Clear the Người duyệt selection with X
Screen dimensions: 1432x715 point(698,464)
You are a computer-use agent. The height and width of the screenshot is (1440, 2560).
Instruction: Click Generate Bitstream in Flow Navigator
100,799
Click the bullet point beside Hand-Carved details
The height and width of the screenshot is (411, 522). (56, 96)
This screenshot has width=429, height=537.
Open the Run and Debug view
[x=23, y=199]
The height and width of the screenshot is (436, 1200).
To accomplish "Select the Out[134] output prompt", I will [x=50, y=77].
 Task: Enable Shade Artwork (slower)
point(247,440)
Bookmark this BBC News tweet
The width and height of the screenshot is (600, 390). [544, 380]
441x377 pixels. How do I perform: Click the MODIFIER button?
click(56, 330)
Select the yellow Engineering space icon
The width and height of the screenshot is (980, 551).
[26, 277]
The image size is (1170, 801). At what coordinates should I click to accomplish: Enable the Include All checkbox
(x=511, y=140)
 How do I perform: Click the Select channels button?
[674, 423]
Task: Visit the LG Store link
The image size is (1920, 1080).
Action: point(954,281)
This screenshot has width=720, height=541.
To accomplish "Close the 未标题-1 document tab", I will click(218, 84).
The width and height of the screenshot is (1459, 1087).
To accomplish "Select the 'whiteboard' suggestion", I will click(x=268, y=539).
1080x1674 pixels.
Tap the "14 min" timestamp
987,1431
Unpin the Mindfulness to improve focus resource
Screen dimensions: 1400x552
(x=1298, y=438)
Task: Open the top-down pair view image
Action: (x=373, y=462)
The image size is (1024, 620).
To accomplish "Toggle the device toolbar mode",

#### What you are asked to do
Repeat the records exactly, leaving out none of them.

#### Reply to the task
Clear the Người duyệt selection with X
Screen dimensions: 1432x715 point(698,464)
You are a computer-use agent. The height and width of the screenshot is (1440, 2560).
Instruction: Click Generate Bitstream in Flow Navigator
100,799
Click the bullet point beside Hand-Carved details
The height and width of the screenshot is (411, 522). (56, 96)
This screenshot has width=429, height=537.
Open the Run and Debug view
[x=23, y=199]
The height and width of the screenshot is (436, 1200).
To accomplish "Select the Out[134] output prompt", I will [x=50, y=77].
 Task: Enable Shade Artwork (slower)
point(247,440)
Bookmark this BBC News tweet
The width and height of the screenshot is (600, 390). [544, 380]
441x377 pixels. How do I perform: Click the MODIFIER button?
click(56, 330)
Select the yellow Engineering space icon
The width and height of the screenshot is (980, 551).
[26, 277]
The image size is (1170, 801). At what coordinates should I click to accomplish: Enable the Include All checkbox
(x=511, y=140)
 How do I perform: Click the Select channels button?
[674, 423]
Task: Visit the LG Store link
The image size is (1920, 1080).
Action: point(954,281)
This screenshot has width=720, height=541.
To accomplish "Close the 未标题-1 document tab", I will click(218, 84).
The width and height of the screenshot is (1459, 1087).
To accomplish "Select the 'whiteboard' suggestion", I will click(x=268, y=539).
1080x1674 pixels.
Tap the "14 min" timestamp
987,1431
Unpin the Mindfulness to improve focus resource
Screen dimensions: 1400x552
(x=1298, y=438)
Task: Open the top-down pair view image
Action: (x=373, y=462)
The image size is (1024, 620).
To accomplish "Toggle the device toolbar mode",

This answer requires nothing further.